→ **Gösterilen metin**
====
Kayıhan Güven'in öğrencileri
Hiç unutmuyoruz, dönemin Yapı Kredi Yayınları (YKY) Halkla İlişkiler Sorumlusu, eski MİHA'lı arkadaşımız Haluk Dağ telefonla arayarak ünlü romancı Yaşar Kemal'in bizi evine davet ettiğini söylediğinde, Kayıhan Hoca ile küçük bir sevinç şoku yaşamıştık… Daha öğrencilik yıllarında ilk haberlerimizi onun izlerini sürerek yaptığımız, cümlelerinin peşine takılarak bu diyarı baştan başa dolaştığımız, Çukurova'nın sıcağını da Doğu'nun soğuğunu da ta iliklerimize kadar hissettiğimiz, Kakava'da bir Roman'ın bıçağının parıltısı altına bile girdiğimiz, büyük yazarımız Yaşar Kemal'in bizi yani MİHA'lıları evine davet etmesinin nedeni "röportaj"dı!
Marmara Üniversitesi İletişim Fakültesi Haber Ajansı'na (MİHA) 1993 - 2011 yılları arasında yolunu düşürenler, fakültenin öğretim üyesi, aynı zamanda ajans kurucusu ve Genel Yayın Yönetmeni Kayıhan Güven'in "röportaj" geleneğini yaşatmak konusundaki heyecanını ve hatta tutkusunu çok iyi bilirler.
====
→ **Veri kesiti**
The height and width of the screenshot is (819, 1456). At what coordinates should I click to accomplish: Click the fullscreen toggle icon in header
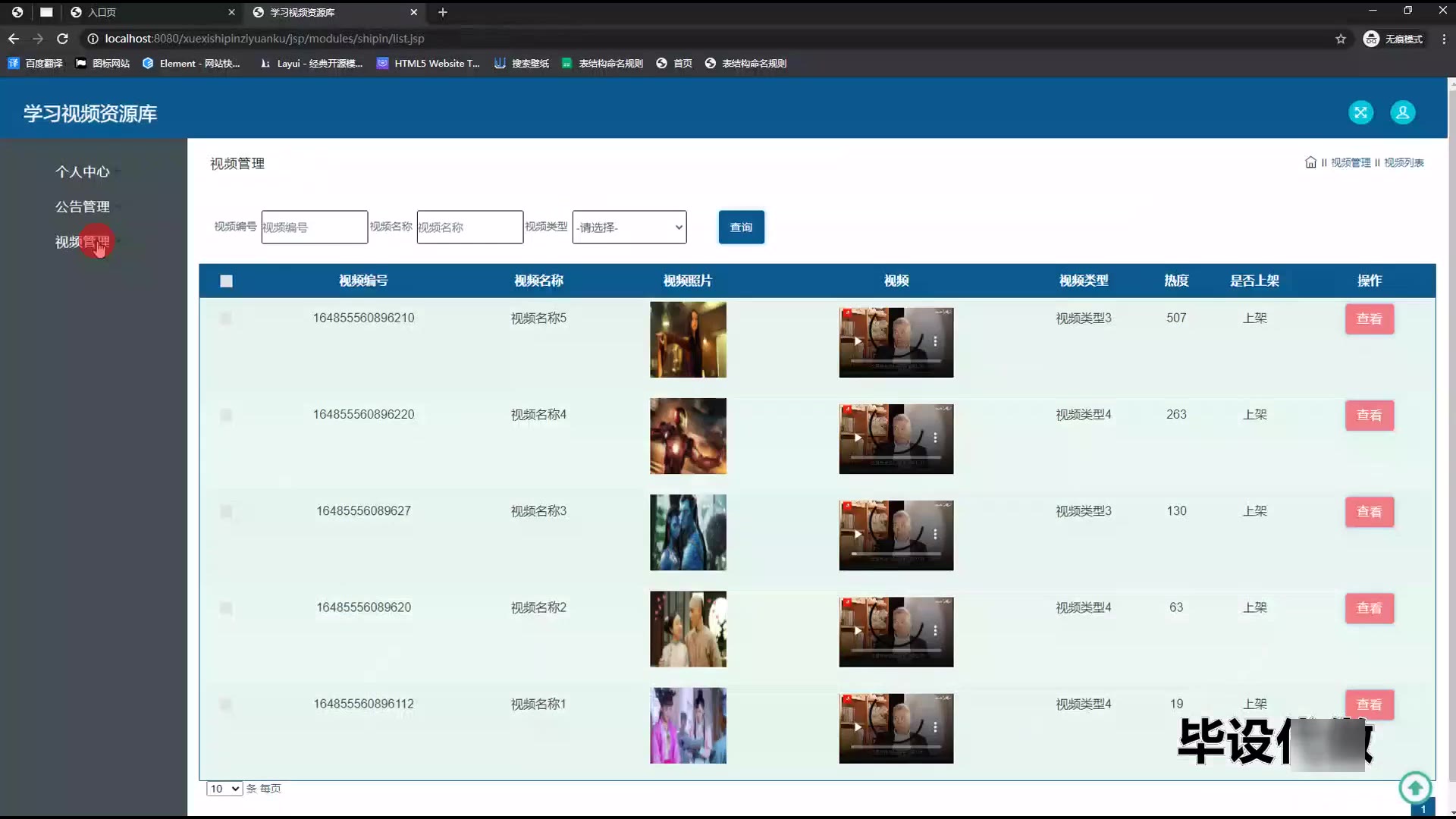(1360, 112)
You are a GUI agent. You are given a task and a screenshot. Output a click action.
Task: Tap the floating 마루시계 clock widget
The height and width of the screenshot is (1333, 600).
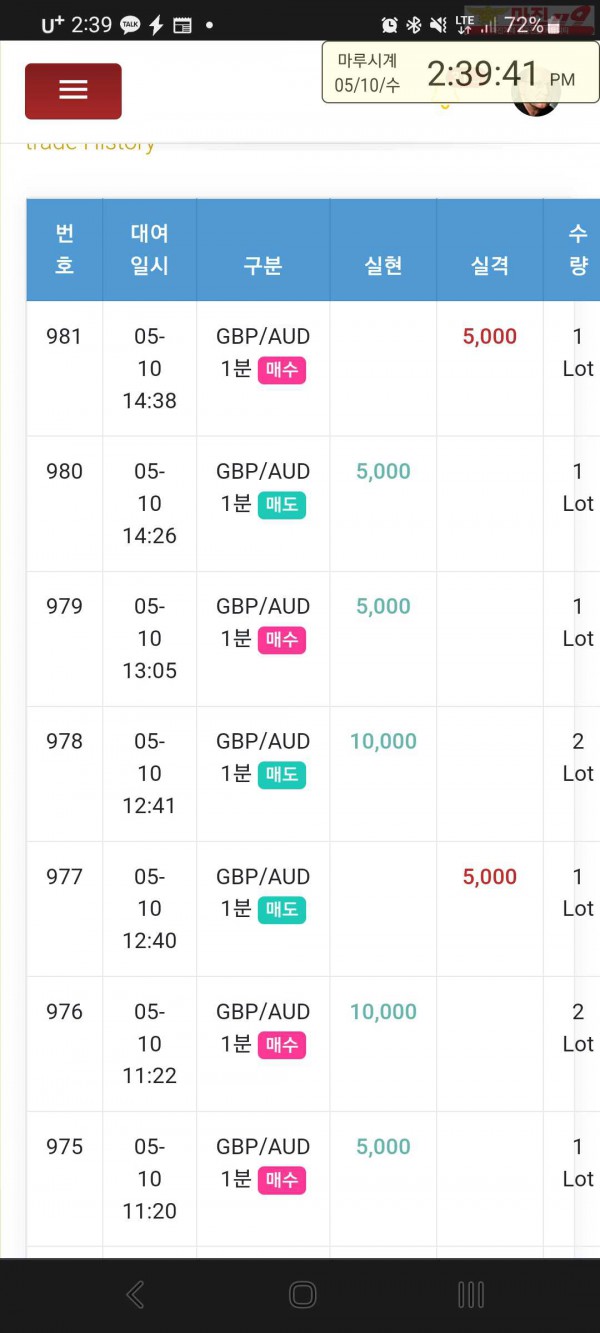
====
→ **Alıştırma**
Lütfen gösterilen metnin "Marmara Üniversitesi İletişim" sözcüklerinden "çok iyi bilirler." sözcüklerine kadar olan kısmını hiç değiştirmeden yazın. Öğeler başka bir kaynaktan alınmıştır.

→ **Tam yanıt**
Marmara Üniversitesi İletişim Fakültesi Haber Ajansı'na (MİHA) 1993 - 2011 yılları arasında yolunu düşürenler, fakültenin öğretim üyesi, aynı zamanda ajans kurucusu ve Genel Yayın Yönetmeni Kayıhan Güven'in "röportaj" geleneğini yaşatmak konusundaki heyecanını ve hatta tutkusunu çok iyi bilirler.